Screenshot grounding data:
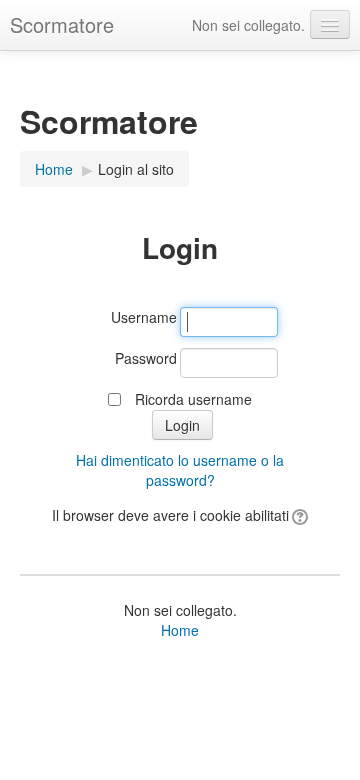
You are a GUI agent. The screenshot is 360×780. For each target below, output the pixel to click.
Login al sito (136, 169)
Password (146, 358)
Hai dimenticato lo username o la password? (180, 470)
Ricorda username (193, 399)
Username (144, 317)
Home (180, 630)
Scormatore (62, 24)
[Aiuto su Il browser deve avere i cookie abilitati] (298, 515)
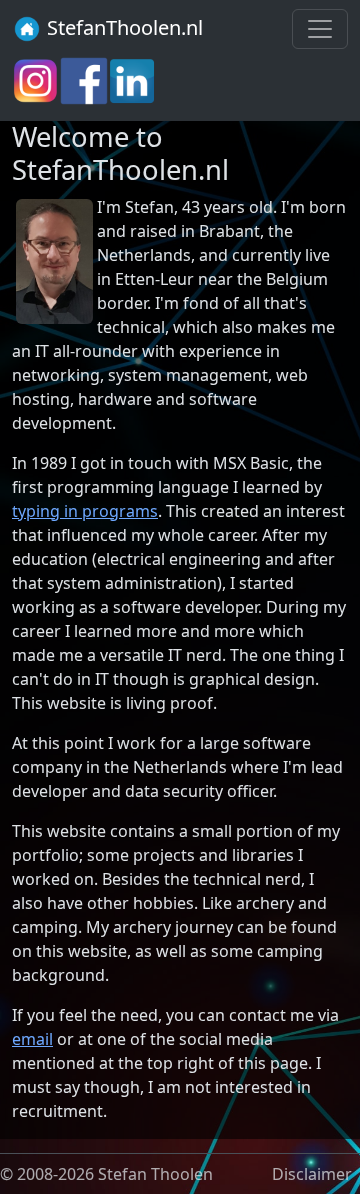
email (32, 1039)
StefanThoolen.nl (122, 27)
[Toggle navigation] (320, 29)
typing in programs (85, 511)
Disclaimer (312, 1174)
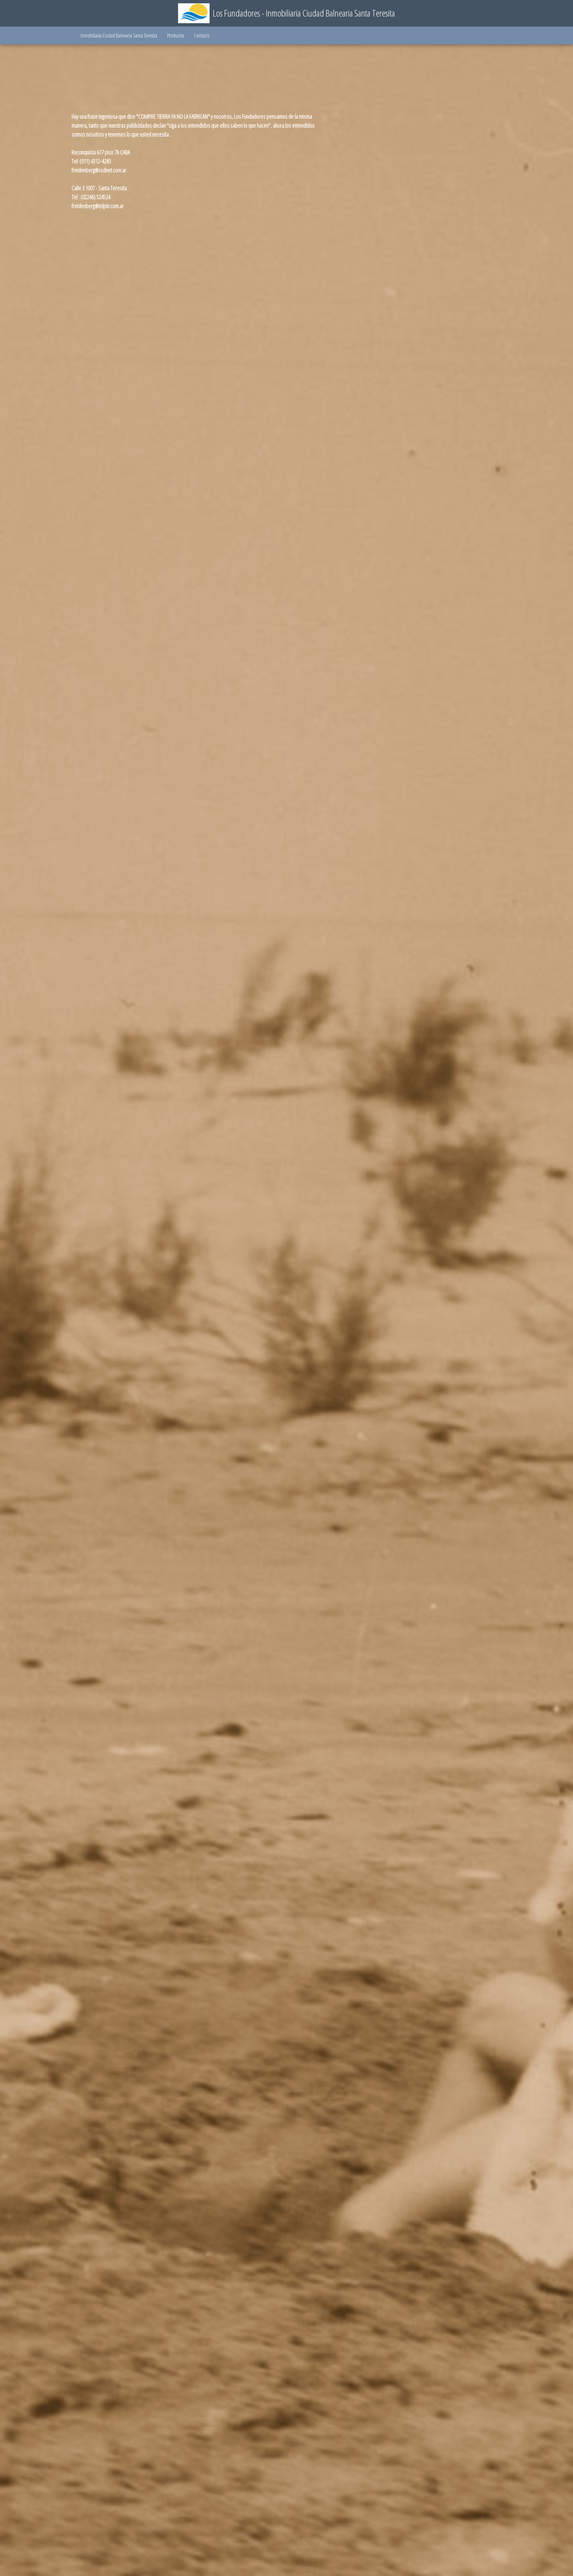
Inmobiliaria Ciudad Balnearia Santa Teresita (119, 35)
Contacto (202, 35)
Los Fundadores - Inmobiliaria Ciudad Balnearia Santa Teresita (304, 13)
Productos (175, 35)
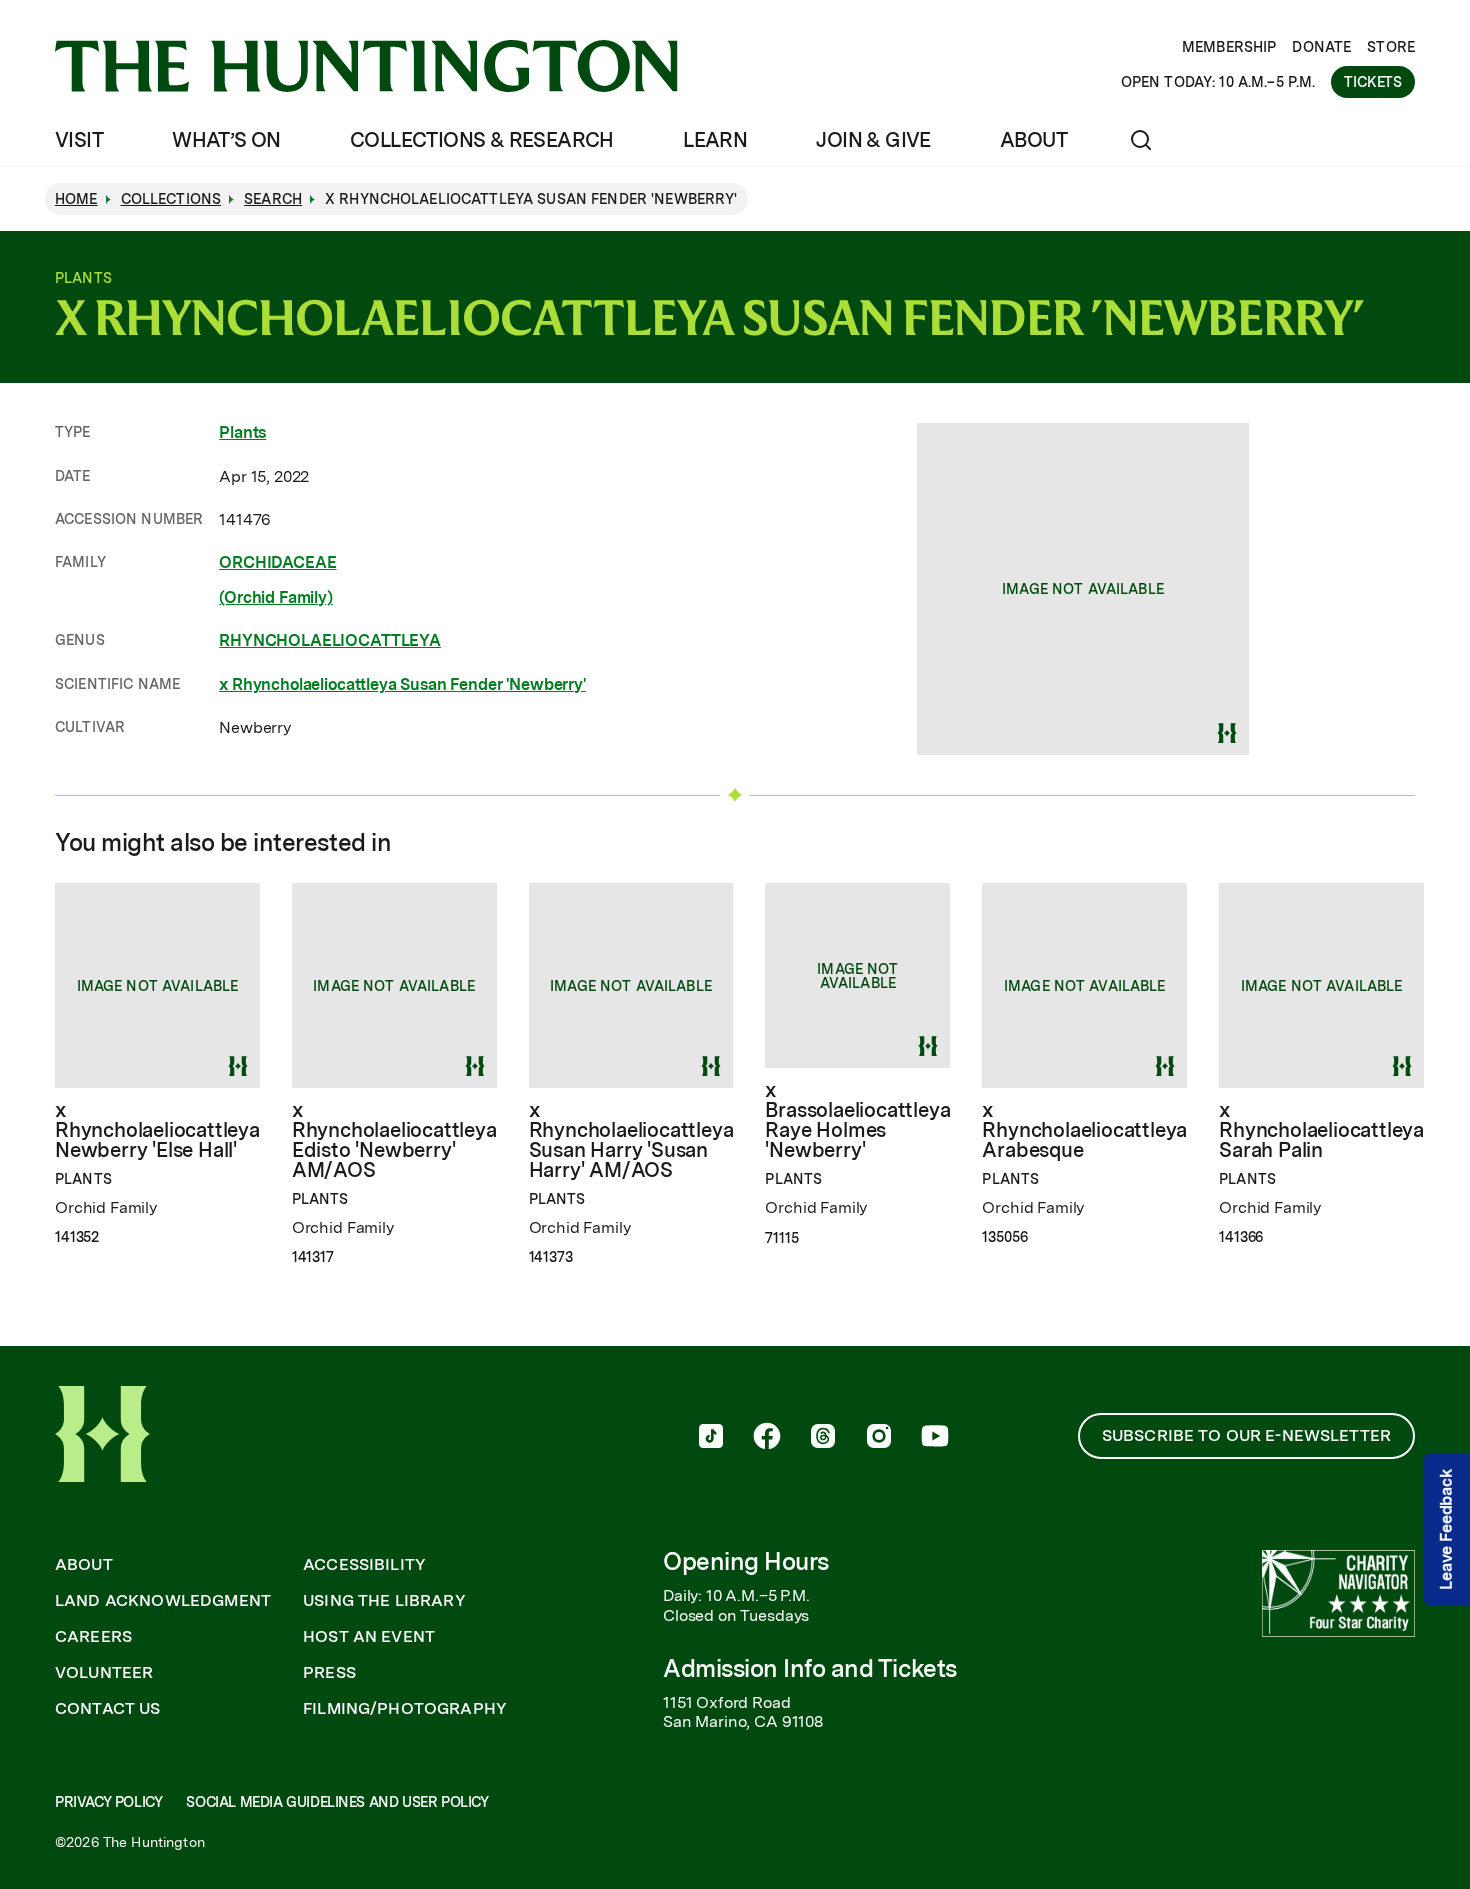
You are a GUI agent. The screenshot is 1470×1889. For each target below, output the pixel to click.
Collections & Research (482, 140)
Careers (93, 1637)
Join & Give (873, 140)
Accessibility (364, 1565)
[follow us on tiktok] (711, 1438)
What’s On (226, 140)
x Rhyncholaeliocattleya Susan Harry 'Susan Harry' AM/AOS (631, 1140)
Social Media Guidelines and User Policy (337, 1802)
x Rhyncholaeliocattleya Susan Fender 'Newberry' (402, 684)
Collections (171, 199)
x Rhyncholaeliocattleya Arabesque (1084, 1130)
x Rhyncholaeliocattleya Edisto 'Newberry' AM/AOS (394, 1140)
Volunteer (104, 1673)
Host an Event (369, 1637)
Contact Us (108, 1709)
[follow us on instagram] (879, 1438)
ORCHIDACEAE (277, 562)
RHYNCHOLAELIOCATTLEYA (330, 640)
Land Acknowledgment (163, 1601)
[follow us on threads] (823, 1438)
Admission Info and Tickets (810, 1668)
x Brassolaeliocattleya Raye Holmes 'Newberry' (857, 1120)
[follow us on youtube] (935, 1438)
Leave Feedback (1446, 1529)
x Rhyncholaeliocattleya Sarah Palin (1321, 1130)
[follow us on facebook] (767, 1438)
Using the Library (384, 1601)
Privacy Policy (108, 1802)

PROBLEM STATEMENT –
From the line containing "Los Fundadores - Inmobiliaria" to the last line of the entries, copy every line exactly, including both ends, and leave out the pictures.

RESPONSE TO THIS TASK –
Los Fundadores - Inmobiliaria Ciudad Balnearia Santa Teresita (304, 13)
Productos (175, 35)
You are a GUI agent. The screenshot is 1470×1889. For each target below, output the pixel to click.
Collections & Research (482, 140)
Careers (93, 1637)
Join & Give (873, 140)
Accessibility (364, 1565)
[follow us on tiktok] (711, 1438)
What’s On (226, 140)
x Rhyncholaeliocattleya Susan Harry 'Susan Harry' AM/AOS (631, 1140)
Social Media Guidelines and User Policy (337, 1802)
x Rhyncholaeliocattleya Susan Fender 'Newberry' (402, 684)
Collections (171, 199)
x Rhyncholaeliocattleya Arabesque (1084, 1130)
x Rhyncholaeliocattleya Edisto 'Newberry' AM/AOS (394, 1140)
Volunteer (104, 1673)
Host an Event (369, 1637)
Contact Us (108, 1709)
[follow us on instagram] (879, 1438)
ORCHIDACEAE (277, 562)
RHYNCHOLAELIOCATTLEYA (330, 640)
Land Acknowledgment (163, 1601)
[follow us on threads] (823, 1438)
Admission Info and Tickets (810, 1668)
x Brassolaeliocattleya Raye Holmes 'Newberry' (857, 1120)
[follow us on youtube] (935, 1438)
Leave Feedback (1446, 1529)
x Rhyncholaeliocattleya Sarah Palin (1321, 1130)
[follow us on facebook] (767, 1438)
Using the Library (384, 1601)
Privacy Policy (108, 1802)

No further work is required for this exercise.